Salah satu topik dalam bidang ‘Ulum al-Qur`an adalah Qashash al-Qur`an (Kisah-kisah dalam al-Qur`an). Topik ini dikaji dengan dasar pemikiran bahwa salah satu isi kandungan al-Qur`an yang cukup menonjol serta memiliki fungsi praktis dalam dunia tarbiyah dan dakwah adalah kisah-kisah. Al-Qur`an menuturkan kisah sejumlah nabi dan rasul yang diutus ke kaum mereka masing-masing. Kepada kaumnya para nabi dan rasul mengajak untuk menyembah hanya kepada Allah dan menjauhi berhalaisme, tuhan-tuhan palsu bikinan khayalan mereka sendiri.[i]

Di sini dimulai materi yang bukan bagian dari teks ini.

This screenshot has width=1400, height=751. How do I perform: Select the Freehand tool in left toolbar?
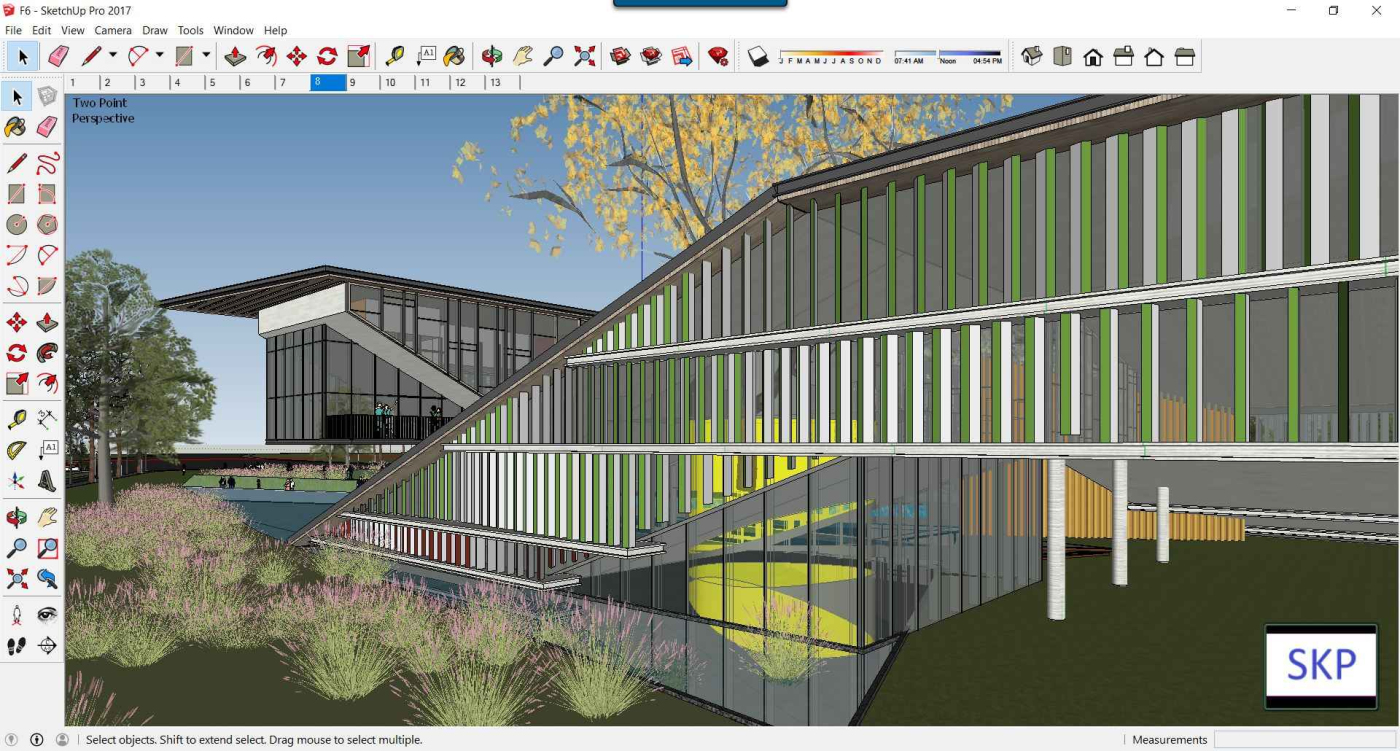(47, 163)
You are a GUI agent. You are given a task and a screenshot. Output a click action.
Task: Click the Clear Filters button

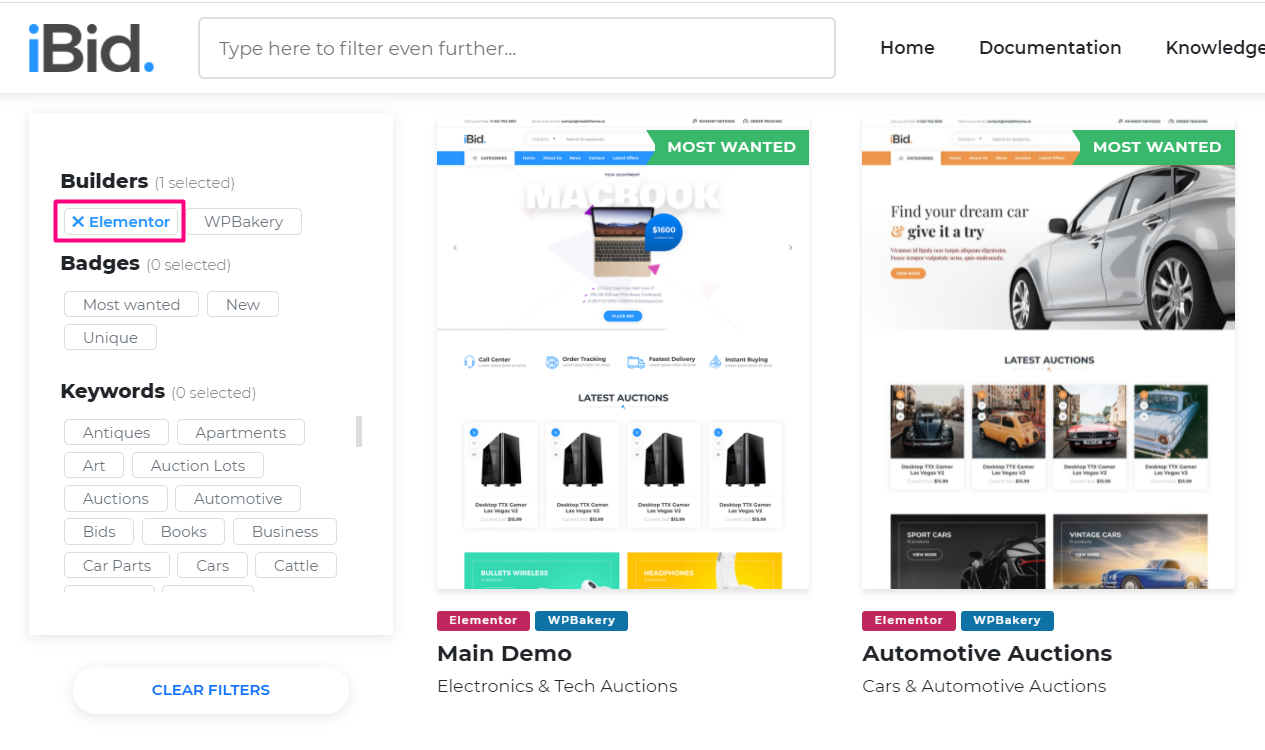pos(210,690)
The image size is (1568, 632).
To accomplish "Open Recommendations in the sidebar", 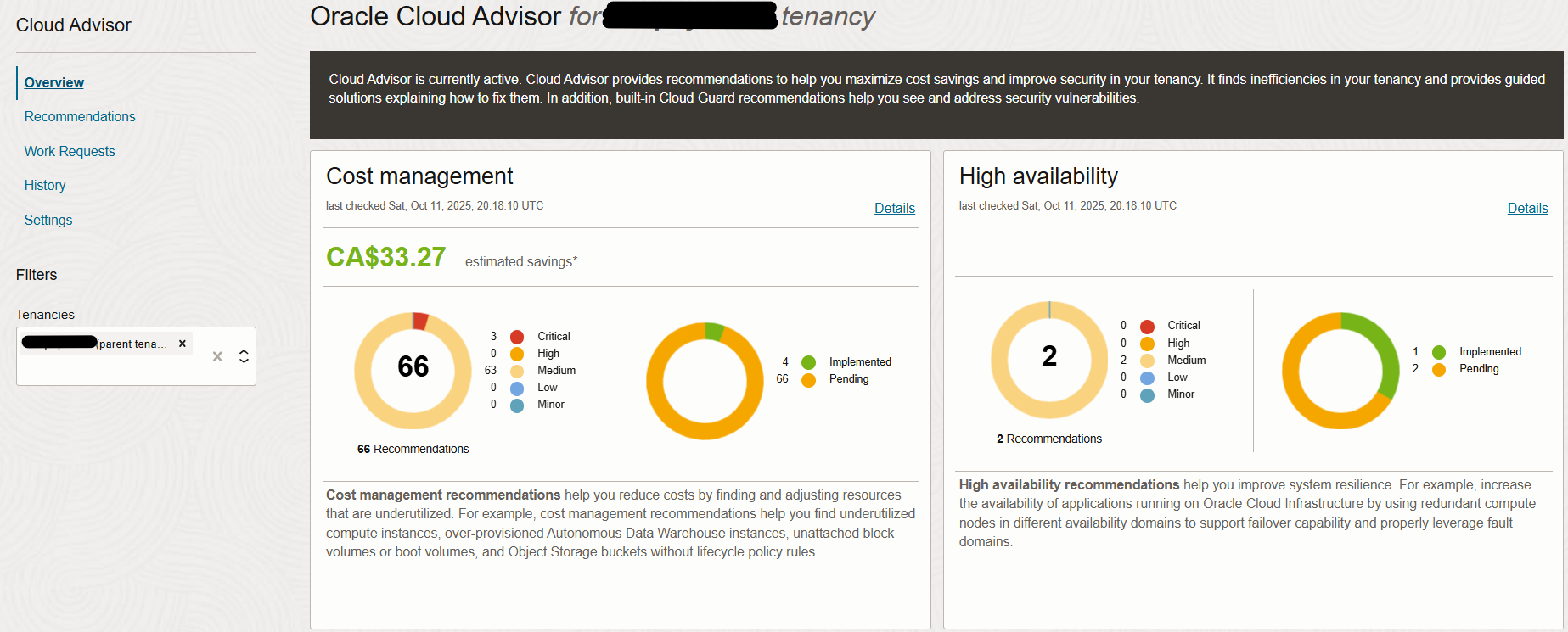I will coord(80,116).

Kisah dalam Al-Qur’an menurut Shalah al Khalidy diturunkan Allah agar manusia mengetahui dan mengambil pelajaran dari kisah-kisah tersebut.[ii]

Sejak menerima wahyu pertama di gua Hira, Muhammad bin Abdullah  mengemban amanat nubuwwah dari Allah SWT untuk membawa agama Islam ke tengah-tengah manusia. Nubuwwah ini ternyata merupakan sebuah ajaran yang merombak seluruh sistem sosial, terutama sistem hukum yang ada pada masyarakat Jahiliyyah.[iii] Islam datang ke tengah-tengah masyarakat Jahiliyyah dengan membawa syari'ah (sistem hukum) yang sempurna sehingga mampu mengatur relasi yang adil dan egaliter antar individu manusia dalam masyarakat. Secara prinsip, kemunculan Nabi Muhammad saw dengan membawa ajaran-ajaran egaliter, dapat dinilai sebagai sebuah perubahan sosial terhadap kejahiliyyahan yang sedang terjadi di dalam masyarakat, terutama sistem hukumnya, dengan wahyu dan petunjuk dari Allah SWT.[iv]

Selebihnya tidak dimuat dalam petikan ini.